In the related technology, in order to ensure the safety of brush face payment, for each brush face payment platform, technical staff can be with Human face data progress payment verification can be based only upon by rule of thumb predefining at most only specified number face account.And it is right In beyond other face accounts other than the specified number face account, then need to carry out face verification based on human face data, And need to carry out auxiliary verifying based on terminal data, when face verification and auxiliary verifying pass through, it just can determine that payment verification is logical It crosses.
But for each brush face payment platform, the face account that can be based only upon human face data progress payment verification is It is rule of thumb determined from registered face account in advance by technical staff, so that the flexibility of brush face payment is poor.
Summary of the invention
The embodiment of the invention provides a kind of determination method and devices of the target account of brush face payment platform, can solve The poor problem of the flexibility of brush face payment in the related technology.The technical solution is as follows:
In a first aspect, providing a kind of determination method of the target account of brush face payment platform, which comprises
Obtain business datum of the brush face payment platform in first time period;
According to the business datum, determine auxiliary without carrying out when the brush face payment platform is traded in second time period The number threshold value of the target account of verifying is helped, the second time period is the period after the first time period;
In registered face account, determine one or more target accounts, the number of the target account be less than or Equal to the number threshold value.
Optionally, the business datum includes one of following data or a variety of: face verification number, face verification at Power and air control triggering times;
Wherein, the number threshold value and the face verification number are positively correlated, and are positively correlated with the face verification success rate, It is negatively correlated with the air control triggering times.

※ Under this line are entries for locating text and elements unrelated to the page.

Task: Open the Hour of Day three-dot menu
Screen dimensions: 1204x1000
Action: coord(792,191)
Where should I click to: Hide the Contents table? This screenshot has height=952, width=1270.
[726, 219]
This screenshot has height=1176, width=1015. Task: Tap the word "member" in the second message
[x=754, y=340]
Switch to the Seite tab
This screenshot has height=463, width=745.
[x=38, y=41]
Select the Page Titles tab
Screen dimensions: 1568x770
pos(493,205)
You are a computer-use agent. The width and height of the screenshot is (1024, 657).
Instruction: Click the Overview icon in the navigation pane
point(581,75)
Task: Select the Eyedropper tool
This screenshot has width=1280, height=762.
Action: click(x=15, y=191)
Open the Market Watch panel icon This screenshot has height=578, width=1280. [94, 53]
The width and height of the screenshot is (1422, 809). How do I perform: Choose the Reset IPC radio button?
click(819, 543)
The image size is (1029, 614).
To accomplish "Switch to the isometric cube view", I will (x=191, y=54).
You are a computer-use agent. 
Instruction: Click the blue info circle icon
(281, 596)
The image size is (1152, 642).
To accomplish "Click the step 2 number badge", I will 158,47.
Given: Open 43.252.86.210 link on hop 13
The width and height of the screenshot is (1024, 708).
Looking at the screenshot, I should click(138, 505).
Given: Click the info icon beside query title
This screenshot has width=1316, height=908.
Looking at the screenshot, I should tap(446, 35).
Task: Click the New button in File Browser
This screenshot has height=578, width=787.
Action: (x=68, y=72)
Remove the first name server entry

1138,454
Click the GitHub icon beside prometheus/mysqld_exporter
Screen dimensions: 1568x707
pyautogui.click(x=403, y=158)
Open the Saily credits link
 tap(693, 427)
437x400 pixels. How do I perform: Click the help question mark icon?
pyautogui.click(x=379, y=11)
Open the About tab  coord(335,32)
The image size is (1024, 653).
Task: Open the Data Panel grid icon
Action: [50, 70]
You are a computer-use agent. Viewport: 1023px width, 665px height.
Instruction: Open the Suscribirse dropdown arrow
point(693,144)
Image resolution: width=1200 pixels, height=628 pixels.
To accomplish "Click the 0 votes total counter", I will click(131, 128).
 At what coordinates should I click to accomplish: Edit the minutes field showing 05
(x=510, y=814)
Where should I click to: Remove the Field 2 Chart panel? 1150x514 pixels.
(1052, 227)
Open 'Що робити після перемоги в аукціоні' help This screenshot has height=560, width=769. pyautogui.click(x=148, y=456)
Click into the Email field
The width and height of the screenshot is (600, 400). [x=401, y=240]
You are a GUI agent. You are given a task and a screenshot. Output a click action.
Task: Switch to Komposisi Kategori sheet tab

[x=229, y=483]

Optionally, described according to the business datum, it determines and trades in second time period in the brush face payment platform Shi Wuxu carries out the number threshold value of the target account of auxiliary verifying, comprising:
The first weight coefficient is determined according to the business datum;
The product of first weight coefficient and benchmark number is determined as number threshold value;
Wherein, first weight coefficient and the face verification number are positively correlated, just with the face verification success rate Correlation, it is negatively correlated with the air control triggering times.
It is optionally, described that first weight coefficient is determined according to the business datum, comprising:
Determine the first ratio of the face verification number and benchmark verifying number;
Determine the second ratio of the face verification success rate Yu benchmark success rate;
Determine the third ratio of the air control triggering times Yu benchmark triggering times;
By first ratio, second ratio and the third ratio weighted sum, the first weight coefficient is obtained.
Optionally, described in registered face account, determine one or more target account, comprising:
According to the verifying that the first account is triggered when the brush face payment platform is traded in the registered face account Request carries out payment verification to first account, and the payment verification includes face verification and auxiliary verifying;
If first account is verified and meets first condition, first account is determined as target account, institute Stating first condition includes one of following conditions or a variety of;
The first of the human face data carried in the checking request and the human face data registered in first account is similar Degree is greater than similarity threshold;
Air control triggering times during the payment verification are less than the first frequency threshold value;
The difference that first similarity subtracts the second similarity is greater than difference threshold, and second similarity is described the The similarity for the human face data registered in the human face data registered in one account, with the fixed target account.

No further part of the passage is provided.